Not the start of a joke. We had a 5-hour drive home. Each of us was thinking about our late friend, those he left behind, our own and each other's inevitable deaths, the kind of services we would put together for each other. We talked about it. We questioned each other. Since the service is in honor of the dead but experienced by the living, what does one do? Say the agnostic dies first. Does someone stand up and talk about Jesus? And when the Methodist predeceases the agnostic?

We also asked one another to make song selections. Unfortunately, as soon as someone (I) mentioned I Still Haven't Found What I'm Looking For (equally inappropriate for a wedding reception), nobody could give a straight answer.

Anyway, being the take-charge person I am, I'm making plans. I've taken inspiration from Smith Magazine. When one of my people dies, I will send to everyone who knows him or her a request for a six word biography. Once I get them, I'll compile and publish a collection to distribute to family and friends.

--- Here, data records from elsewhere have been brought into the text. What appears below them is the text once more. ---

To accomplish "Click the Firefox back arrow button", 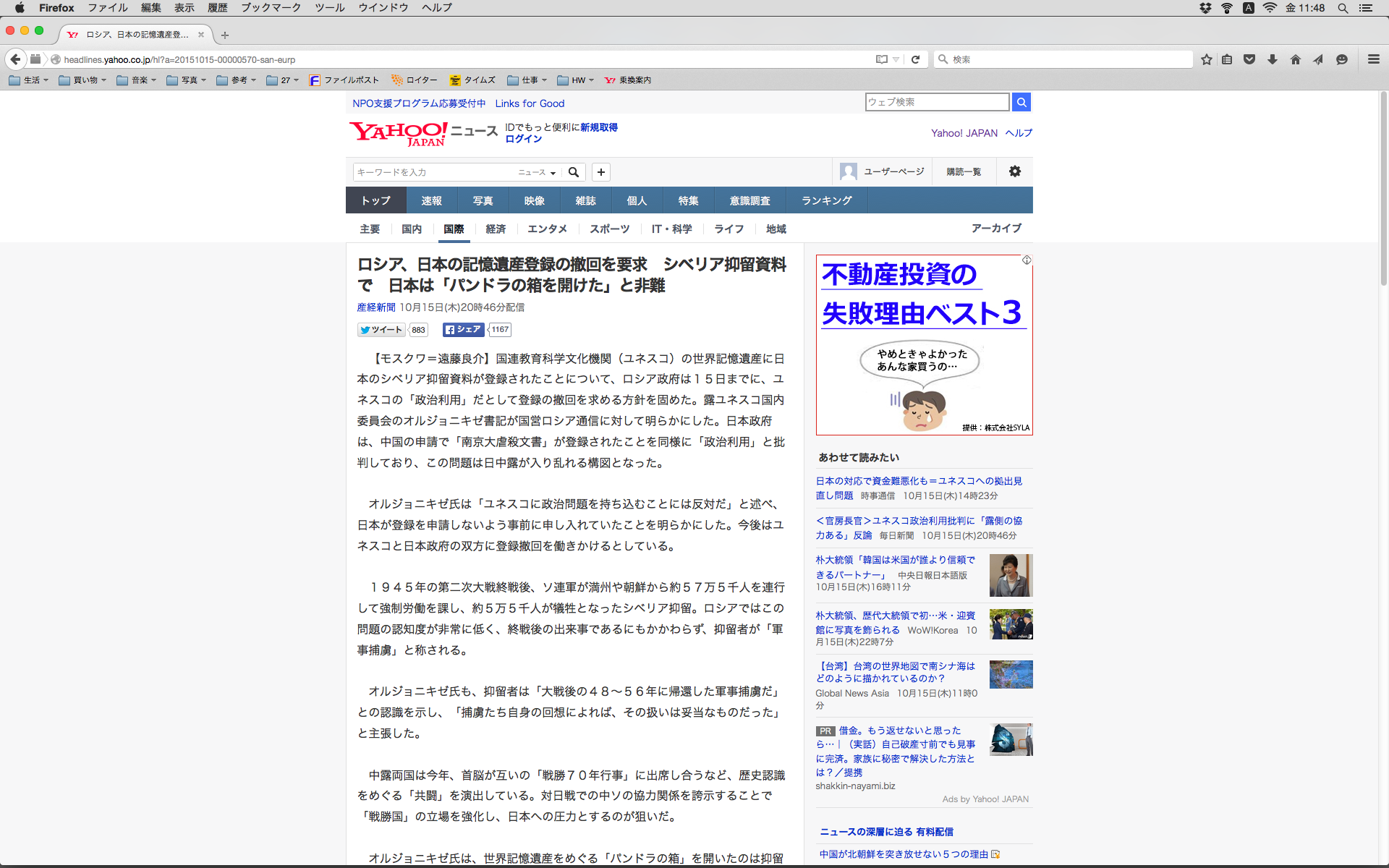I will point(15,59).
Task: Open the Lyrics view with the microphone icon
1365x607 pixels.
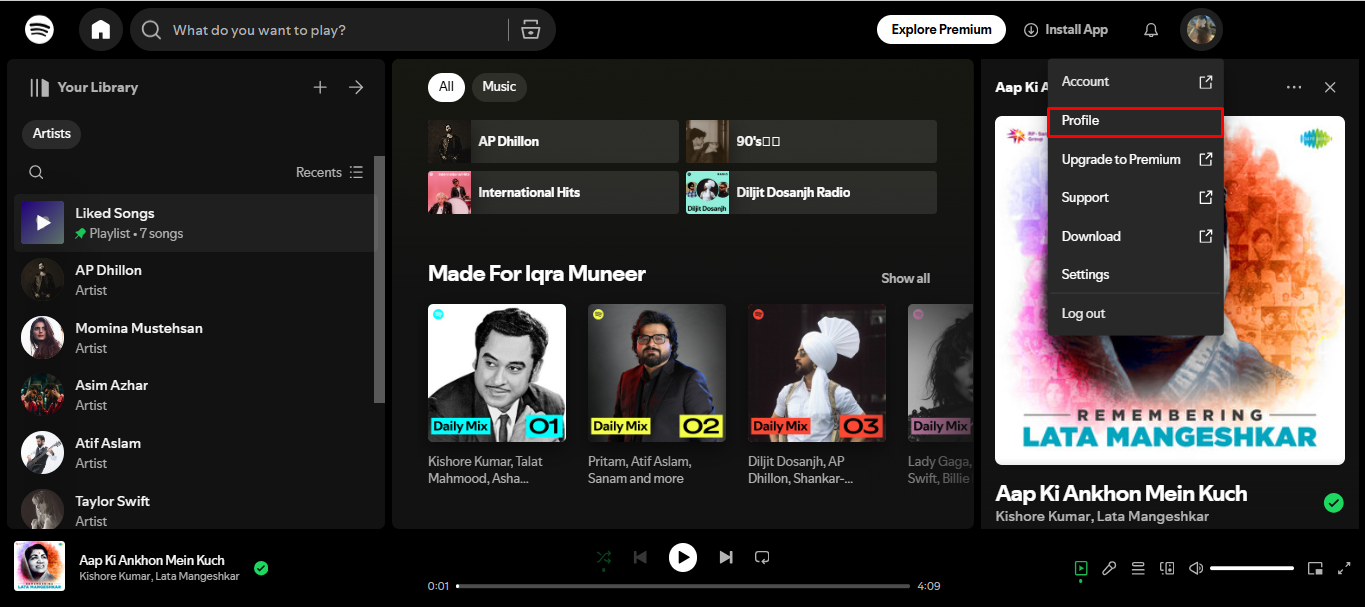Action: [x=1109, y=567]
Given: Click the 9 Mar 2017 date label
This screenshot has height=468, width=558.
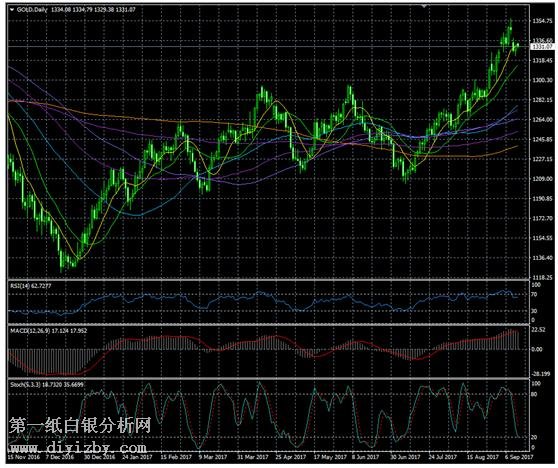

Not having thought to do this in time for the recent loss, in memory of our friend we purchased a brick that will be used in the construction of our new public library. We came up with six words to describe our friend, but unfortunately, the brick inscription is limited to 60 characters and spaces, and since we wanted to include his name, dates and a quote from one of his favorite songs, there just wasn't enough room.

Saturday, February 23, 2008

The others, gold

Just got news from an old friend. Chad Clark, a former colleague and fellow survivor of place I'll just call Bruceville, just had a brush with mortality. He was a Kelly Girl, and I was a nurse, and much to my shame, I got him addicted to computer solitaire. We haven't spoken in years and have emailed one another infrequently, but I think of him often and mean to touch base. Isn't that always the way.
I had a Chad flashback just last week when I heard an NPR interview with the genius Mike Doughty. Lo these many years ago, Chad introduced me to the music of Soul Coughing. They were so very far away from what almost anyone else in the world would expect this outwardly ridiculously white-bread girl to listen to, but Chad knew something about me that even I didn't. First (to me) came the CD Ruby Vroom, then a live show at the Black Cat in D.C. Transformative. Thereafter, I trusted him about all things musical, and he never failed to expand my world in all the tight places.
I don't know how it is with him these days, but back then Chad had a trunk full of CDs. None was in its original case. He had this habit of putting the most recently ejected CD into the case of the next one he wanted to hear. You could have backtracked and reconstructed his listening experience if you'd had hours and hours and an administrative assistant to take dictation.
Most endearingly, Chad laughed in all the right places when I told unabashedly exaggerated anecdotes about chance encounters in the elevator of our building.
Chad Clark, I miss seeing you every day, and I'm glad you're still on the planet.